Us, about four weeks ago, trying not to think
about what was going on. I almost managed.
I apologize for the seemingly distant and impersonal announcement, but I honestly don't know of another way to do this without a freak out or a melt down. Sometimes distance is better. So, here we go.

About four weeks ago, Cathy went to the doctor complaining of abdominal pains. They took some scans and promptly freaked out. They took more scans and then sent them to a specialist in Wichita Falls. To make a long story short, they quickly determined that she had cancer. It was somewhere in the reproductive system and it was big enough to send us to an oncologist. We spent a month imagining the worst, but we finally have a diagnosis: ovarian cancer, stage 3.

This is both good news and bad news. Ovarian cancer is one of the silent killers, in that it's not detected until it's stage 4 and metastasized. Sometimes it's caught at stage 1, and the doctors perform a hysterectomy and that's it. They either literally nip it in the bud, or they tell you to make a bucket list. In our case, we lucked out, in that stage 3 ovarian cancer is treatable, if we hurry. But the treatment will have to be extensive, involving chemotherapy, and then surgery, and then follow up chemotherapy. And here's the best part: even after all of that, there's still a 40-50% chance it will come back.
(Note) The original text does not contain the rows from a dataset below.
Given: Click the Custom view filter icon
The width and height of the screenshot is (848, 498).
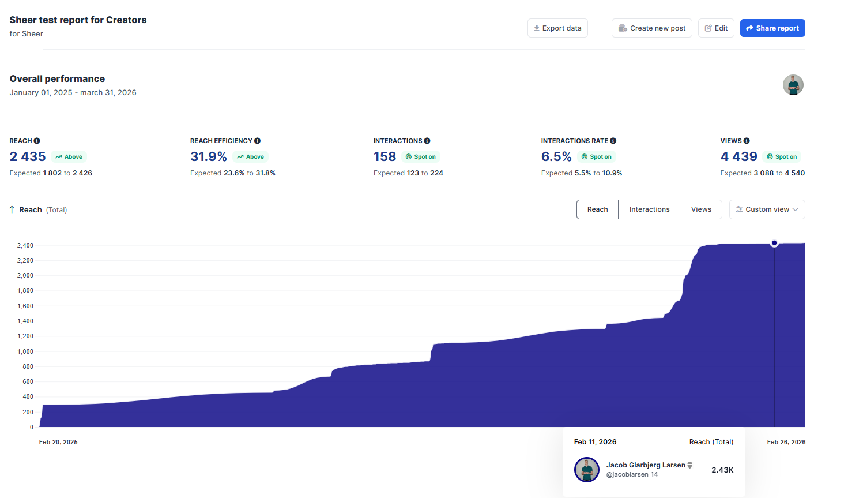Looking at the screenshot, I should click(740, 209).

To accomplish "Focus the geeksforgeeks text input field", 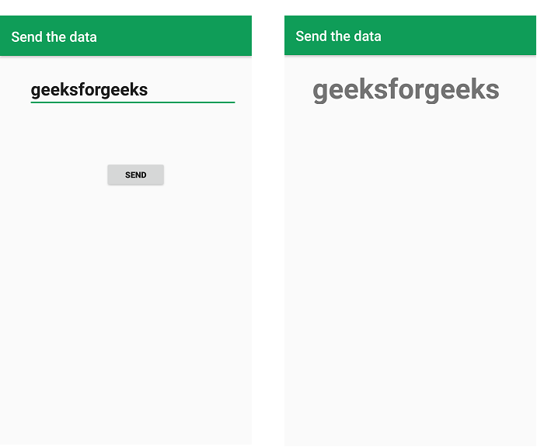I will click(x=133, y=90).
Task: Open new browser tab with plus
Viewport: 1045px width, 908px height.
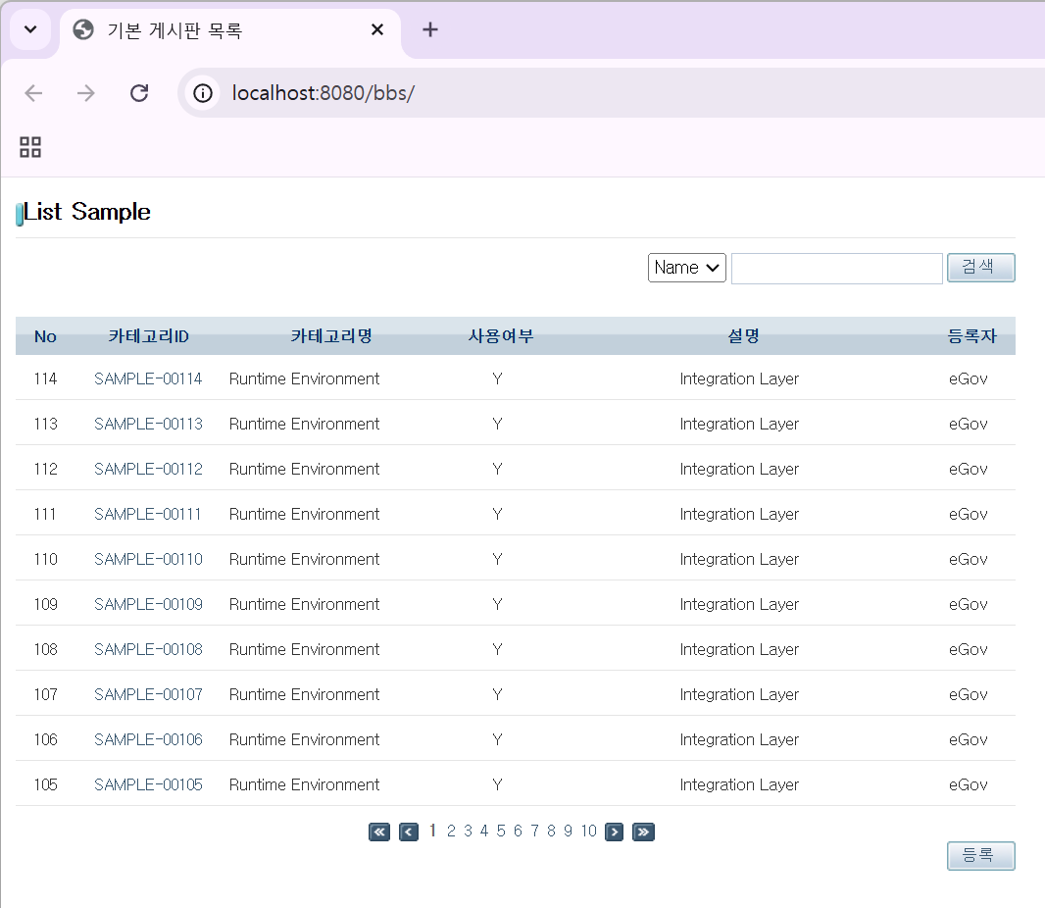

We are, understandably, in shock. And because the cancer is where it is and is where it's at, the doctors have been moving fast and talking even faster, which is freaking us out even more. We finally got a gyno-oncologist that could calmly give us the info we needed. Not that it helped, not really. We're still looking at each other and wondering what the rest of the year is going to look like. What next year is going to look like. We don't know much of anything right now. It's all day-to-day appointments and stuff to deal with. These last four weeks have been rough. One minute we're laughing at some really dark, black humor and the next minute we're sobbing in each other's arms. It's emotional whiplash.

Backstage at the Backdoor
Theatre, during the run of
Sexy Laundry. We played
a married couple. It was
a stretch.
I'll tell you what it's going to look like. The next three months is going to look like a donnybrook as we knuckle up and gird our respective loins to fight this. And we will fight it, but it means that, among other things, the rest of my life is going to take a backseat to Cathy's--and by extension, my--health. I may be out of pocket, or completely unavailable, for days at a time. I'm going to try to keep the people that want to stay informed as up-to-date on things as possible. I'm also going to want to take a break from cancer and talk about movies and comics and goofy stuff.  This blog is going to get really weird for a while. Fair warning.
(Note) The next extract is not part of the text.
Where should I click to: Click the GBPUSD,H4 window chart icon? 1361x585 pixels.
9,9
I will attempt to mark future entries with a notation in the title, for those of you would like to skip the cancer bulletins, or for those of you who'd like to read them, whichever. I urge you to subscribe if you want to keep up, as I may not be making Facebook posts about what's going on personally. I also completely understand if you want to step away for a while. You do you.

I want to talk about this. I need a place to put my dark and off-kilter thoughts. I can't give that energy to Cathy. She needs love and peace and laughter and good vibrations and all of that stuff. If you're friends with her on Facebook, feel free to send good thoughts and funny cards and messages of encouragement to her.
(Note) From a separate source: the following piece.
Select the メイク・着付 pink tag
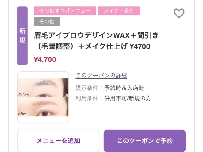 119,11
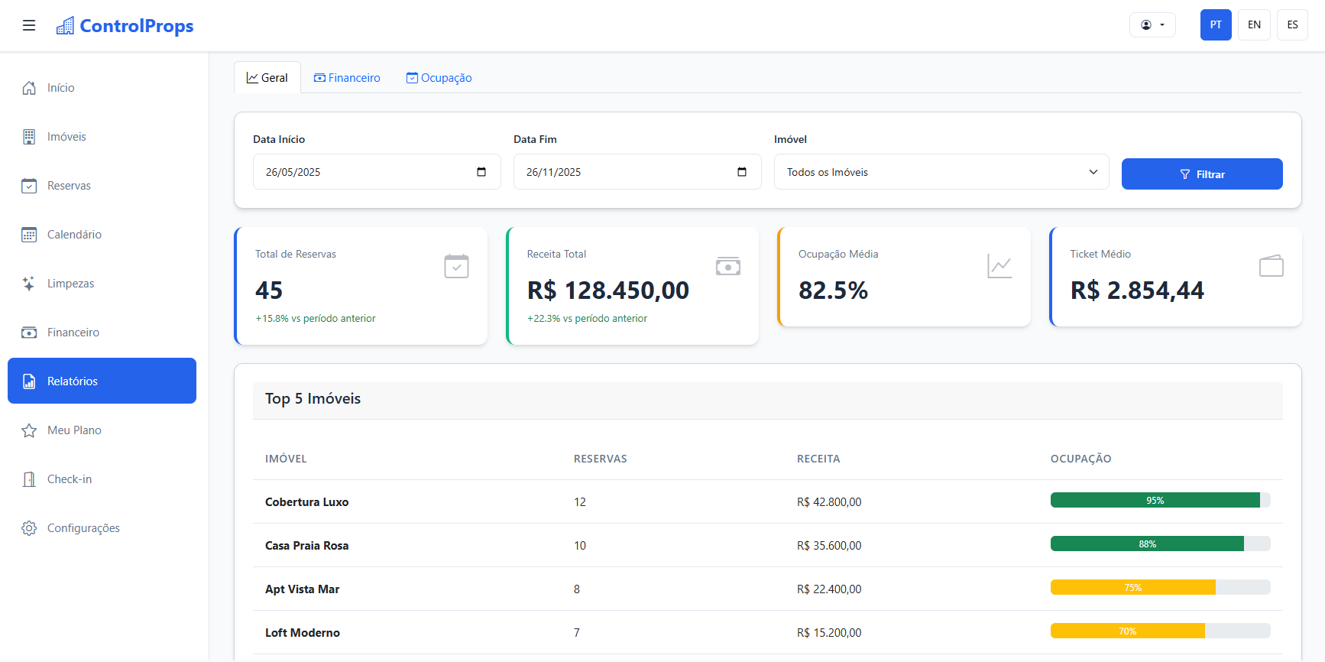Go to Reservas in the sidebar
The width and height of the screenshot is (1325, 662).
point(69,186)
As for me, I will be okay. I am in a pretty good place, mentally speaking, and I'm ready to support her in whatever she needs. I've been doing some work, getting healthier both mentally and physically. It's still a work in progress, but it is progress and you can see it. Now we're going to put it to the test. Oh, yes we are.

October will be our fifteenth wedding anniversary. You know, when you say those vows, there are a few of them that you mouth out of tradition, not imagining in a million years that one day, that check will come due and you've got to reach for your wallet. With some care, and a little luck, and a lot of drive, we will come out of this stronger. We've got to. She's just got to.